• **Directions**
Below are lines of data; give the number of them that contain "Open", and only that.

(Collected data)
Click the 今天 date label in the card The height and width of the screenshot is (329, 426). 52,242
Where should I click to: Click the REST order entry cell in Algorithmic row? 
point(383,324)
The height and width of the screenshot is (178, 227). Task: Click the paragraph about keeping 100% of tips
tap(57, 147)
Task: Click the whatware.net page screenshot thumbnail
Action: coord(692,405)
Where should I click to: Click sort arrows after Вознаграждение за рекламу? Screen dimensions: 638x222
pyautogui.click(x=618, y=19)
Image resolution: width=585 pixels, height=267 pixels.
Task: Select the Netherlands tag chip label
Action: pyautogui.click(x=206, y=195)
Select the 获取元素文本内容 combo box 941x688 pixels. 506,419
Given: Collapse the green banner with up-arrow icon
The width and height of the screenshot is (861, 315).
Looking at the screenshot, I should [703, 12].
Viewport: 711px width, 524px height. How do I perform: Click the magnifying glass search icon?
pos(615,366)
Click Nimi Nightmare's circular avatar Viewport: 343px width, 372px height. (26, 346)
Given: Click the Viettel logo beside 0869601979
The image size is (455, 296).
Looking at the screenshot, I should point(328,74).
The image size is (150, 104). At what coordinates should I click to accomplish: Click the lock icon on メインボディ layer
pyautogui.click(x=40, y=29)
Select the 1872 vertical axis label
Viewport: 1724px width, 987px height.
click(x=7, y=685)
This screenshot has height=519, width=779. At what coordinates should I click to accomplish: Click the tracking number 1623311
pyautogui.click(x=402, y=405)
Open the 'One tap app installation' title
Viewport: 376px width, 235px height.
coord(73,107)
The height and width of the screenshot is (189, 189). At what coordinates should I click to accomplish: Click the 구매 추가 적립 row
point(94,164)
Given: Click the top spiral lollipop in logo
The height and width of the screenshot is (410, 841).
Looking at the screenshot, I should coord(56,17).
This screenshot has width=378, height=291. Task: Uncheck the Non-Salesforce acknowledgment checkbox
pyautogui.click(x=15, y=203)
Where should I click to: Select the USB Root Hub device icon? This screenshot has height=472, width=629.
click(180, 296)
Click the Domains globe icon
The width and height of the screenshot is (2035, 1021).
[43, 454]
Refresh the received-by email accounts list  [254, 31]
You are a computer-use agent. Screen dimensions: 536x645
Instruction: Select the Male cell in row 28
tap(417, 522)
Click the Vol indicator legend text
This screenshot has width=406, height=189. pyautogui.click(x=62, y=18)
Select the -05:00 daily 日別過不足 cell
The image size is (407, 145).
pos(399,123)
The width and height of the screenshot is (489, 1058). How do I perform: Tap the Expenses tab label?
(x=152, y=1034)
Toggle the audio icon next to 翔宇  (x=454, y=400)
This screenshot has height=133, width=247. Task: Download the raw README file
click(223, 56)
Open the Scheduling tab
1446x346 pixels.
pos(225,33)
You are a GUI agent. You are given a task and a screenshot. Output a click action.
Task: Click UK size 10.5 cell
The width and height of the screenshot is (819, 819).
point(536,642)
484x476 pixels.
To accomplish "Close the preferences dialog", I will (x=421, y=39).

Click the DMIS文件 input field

• **Task solution**
2